Had the weather cooperated, though, what would we have seen? First of all, the Geminids are pretty average meteors. If you’ve ever seen a shooting star flit across the sky like a faint spark of light, then you have an idea of what the average Geminid looks like (Other showers are predominantly very slow bright meteors, others are dense swarms. Each is unique). The best reports showed in excess of 140 meteors per hour, which means that in a single minute of viewing you could expect to see at least two meteors.
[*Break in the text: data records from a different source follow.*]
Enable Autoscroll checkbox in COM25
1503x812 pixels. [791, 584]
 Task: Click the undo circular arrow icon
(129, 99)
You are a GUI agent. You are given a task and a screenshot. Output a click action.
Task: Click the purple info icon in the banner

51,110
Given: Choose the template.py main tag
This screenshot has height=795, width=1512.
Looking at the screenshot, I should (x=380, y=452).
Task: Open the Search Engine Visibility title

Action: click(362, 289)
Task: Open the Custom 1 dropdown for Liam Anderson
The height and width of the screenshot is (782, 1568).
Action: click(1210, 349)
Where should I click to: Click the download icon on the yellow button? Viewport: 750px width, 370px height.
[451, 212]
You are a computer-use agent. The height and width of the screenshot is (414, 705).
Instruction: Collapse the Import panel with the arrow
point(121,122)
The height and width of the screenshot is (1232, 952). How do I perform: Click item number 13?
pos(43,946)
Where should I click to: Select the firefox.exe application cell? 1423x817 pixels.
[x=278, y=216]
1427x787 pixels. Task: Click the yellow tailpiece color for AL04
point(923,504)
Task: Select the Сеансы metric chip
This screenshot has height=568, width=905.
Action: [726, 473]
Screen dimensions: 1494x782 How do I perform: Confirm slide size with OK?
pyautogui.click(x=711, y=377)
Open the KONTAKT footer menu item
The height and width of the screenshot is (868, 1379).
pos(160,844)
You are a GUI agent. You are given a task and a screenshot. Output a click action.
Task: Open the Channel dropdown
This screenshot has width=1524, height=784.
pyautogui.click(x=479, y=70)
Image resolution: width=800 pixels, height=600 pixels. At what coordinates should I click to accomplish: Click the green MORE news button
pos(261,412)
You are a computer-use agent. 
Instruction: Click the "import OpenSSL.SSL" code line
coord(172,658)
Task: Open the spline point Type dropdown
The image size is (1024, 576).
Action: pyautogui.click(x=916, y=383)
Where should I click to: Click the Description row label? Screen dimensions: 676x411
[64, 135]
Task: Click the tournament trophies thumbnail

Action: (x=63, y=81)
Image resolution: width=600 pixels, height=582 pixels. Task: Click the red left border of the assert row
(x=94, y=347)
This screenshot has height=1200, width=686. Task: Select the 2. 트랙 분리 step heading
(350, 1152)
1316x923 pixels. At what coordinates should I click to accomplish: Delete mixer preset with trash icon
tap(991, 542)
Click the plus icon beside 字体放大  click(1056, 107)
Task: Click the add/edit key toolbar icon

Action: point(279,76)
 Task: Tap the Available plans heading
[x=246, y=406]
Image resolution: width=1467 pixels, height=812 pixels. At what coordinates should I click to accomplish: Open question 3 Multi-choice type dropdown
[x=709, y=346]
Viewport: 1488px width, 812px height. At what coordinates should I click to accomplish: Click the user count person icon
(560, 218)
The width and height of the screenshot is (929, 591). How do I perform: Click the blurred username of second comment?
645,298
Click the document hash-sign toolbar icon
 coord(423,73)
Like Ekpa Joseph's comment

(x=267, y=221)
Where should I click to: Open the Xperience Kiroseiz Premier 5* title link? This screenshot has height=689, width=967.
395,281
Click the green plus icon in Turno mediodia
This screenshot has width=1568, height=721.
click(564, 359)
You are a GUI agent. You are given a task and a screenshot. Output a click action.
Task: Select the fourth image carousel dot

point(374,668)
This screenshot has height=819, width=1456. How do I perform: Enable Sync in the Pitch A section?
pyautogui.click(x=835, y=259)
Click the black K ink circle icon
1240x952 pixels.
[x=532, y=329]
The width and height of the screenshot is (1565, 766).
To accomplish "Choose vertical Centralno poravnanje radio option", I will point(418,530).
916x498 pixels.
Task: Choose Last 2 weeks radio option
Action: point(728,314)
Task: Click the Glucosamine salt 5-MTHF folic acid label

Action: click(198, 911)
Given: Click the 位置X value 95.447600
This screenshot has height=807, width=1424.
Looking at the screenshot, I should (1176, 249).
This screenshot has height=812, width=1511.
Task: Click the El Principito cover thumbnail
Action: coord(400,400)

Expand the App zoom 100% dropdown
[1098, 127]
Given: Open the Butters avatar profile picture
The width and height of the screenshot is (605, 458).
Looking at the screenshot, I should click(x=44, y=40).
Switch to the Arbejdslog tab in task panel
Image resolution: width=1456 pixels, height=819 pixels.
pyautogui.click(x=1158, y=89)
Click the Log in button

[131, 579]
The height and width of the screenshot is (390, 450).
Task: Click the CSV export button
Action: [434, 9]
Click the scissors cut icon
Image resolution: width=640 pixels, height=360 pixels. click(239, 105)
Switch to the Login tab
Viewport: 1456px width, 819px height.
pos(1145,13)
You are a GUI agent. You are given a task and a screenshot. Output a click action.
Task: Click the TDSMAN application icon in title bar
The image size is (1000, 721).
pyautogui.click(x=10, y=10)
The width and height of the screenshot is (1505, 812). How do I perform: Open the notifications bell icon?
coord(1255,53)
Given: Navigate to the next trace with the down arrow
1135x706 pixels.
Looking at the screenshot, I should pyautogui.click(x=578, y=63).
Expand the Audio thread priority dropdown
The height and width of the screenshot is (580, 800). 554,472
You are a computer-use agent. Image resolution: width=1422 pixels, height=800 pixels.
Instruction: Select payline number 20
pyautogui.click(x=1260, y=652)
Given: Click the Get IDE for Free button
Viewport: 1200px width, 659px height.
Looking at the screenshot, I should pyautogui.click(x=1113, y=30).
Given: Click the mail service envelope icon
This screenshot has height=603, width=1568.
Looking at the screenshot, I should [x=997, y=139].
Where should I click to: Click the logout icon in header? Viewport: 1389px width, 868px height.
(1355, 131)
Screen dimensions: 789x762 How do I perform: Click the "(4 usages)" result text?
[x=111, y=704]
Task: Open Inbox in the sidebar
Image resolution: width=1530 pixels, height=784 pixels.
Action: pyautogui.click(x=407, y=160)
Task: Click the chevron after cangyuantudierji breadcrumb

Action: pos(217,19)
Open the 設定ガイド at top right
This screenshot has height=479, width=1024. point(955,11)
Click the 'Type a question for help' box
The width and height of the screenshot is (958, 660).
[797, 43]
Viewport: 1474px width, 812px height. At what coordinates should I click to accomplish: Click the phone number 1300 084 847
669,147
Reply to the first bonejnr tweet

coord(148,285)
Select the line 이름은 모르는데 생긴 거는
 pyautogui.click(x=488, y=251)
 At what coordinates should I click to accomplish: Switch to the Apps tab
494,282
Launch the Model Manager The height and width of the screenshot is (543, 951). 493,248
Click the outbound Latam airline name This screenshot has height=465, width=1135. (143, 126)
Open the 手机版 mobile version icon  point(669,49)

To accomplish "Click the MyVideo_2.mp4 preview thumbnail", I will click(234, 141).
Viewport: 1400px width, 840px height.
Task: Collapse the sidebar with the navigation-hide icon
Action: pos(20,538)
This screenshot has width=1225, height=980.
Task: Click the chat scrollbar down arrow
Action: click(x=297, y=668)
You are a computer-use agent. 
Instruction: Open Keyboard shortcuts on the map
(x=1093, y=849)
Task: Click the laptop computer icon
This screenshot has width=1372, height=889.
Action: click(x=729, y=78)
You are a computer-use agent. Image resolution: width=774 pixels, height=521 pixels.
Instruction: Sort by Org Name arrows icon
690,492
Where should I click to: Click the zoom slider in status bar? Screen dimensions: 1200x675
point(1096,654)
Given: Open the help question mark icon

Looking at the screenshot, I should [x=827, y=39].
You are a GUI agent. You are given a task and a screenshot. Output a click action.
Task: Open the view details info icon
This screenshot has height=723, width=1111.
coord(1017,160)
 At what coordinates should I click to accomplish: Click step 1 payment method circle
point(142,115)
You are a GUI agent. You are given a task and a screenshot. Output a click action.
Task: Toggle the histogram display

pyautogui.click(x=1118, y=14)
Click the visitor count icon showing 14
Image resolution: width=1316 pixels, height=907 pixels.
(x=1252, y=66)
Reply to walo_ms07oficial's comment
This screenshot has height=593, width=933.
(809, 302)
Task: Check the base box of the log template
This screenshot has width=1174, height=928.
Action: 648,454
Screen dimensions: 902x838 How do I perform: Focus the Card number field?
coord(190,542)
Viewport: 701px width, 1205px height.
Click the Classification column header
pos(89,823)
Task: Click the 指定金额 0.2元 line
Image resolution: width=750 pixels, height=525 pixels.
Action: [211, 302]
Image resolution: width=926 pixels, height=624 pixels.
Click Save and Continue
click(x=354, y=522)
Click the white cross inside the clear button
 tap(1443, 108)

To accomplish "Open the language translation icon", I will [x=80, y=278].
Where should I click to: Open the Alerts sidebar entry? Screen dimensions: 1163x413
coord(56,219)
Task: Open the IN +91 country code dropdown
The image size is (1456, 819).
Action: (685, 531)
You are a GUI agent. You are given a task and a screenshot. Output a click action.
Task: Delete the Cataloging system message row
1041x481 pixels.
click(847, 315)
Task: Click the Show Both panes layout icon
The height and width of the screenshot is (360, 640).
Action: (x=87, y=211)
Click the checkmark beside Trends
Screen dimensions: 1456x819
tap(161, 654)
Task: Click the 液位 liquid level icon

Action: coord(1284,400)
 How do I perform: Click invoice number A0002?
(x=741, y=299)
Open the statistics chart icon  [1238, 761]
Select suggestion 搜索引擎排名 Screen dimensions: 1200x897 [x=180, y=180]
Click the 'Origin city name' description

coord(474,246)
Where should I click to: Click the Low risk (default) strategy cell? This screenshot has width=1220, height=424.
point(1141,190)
If you watched the shower for long enough, you would begin top notice a pattern: They all seem to come from the same point in the sky – near one of the fainter stars of the constellation Gemini, in this case, which is why this shower is called the Geminids. Now this is only an illusion – they are all travelling in straight lines parallel to each other. In reality, the earth is ploughing through a region of space where these meteoroids (debris left behind from an extinct comet) are present, and it’s only an effect of perspective that makes them appear to radiate out from that point.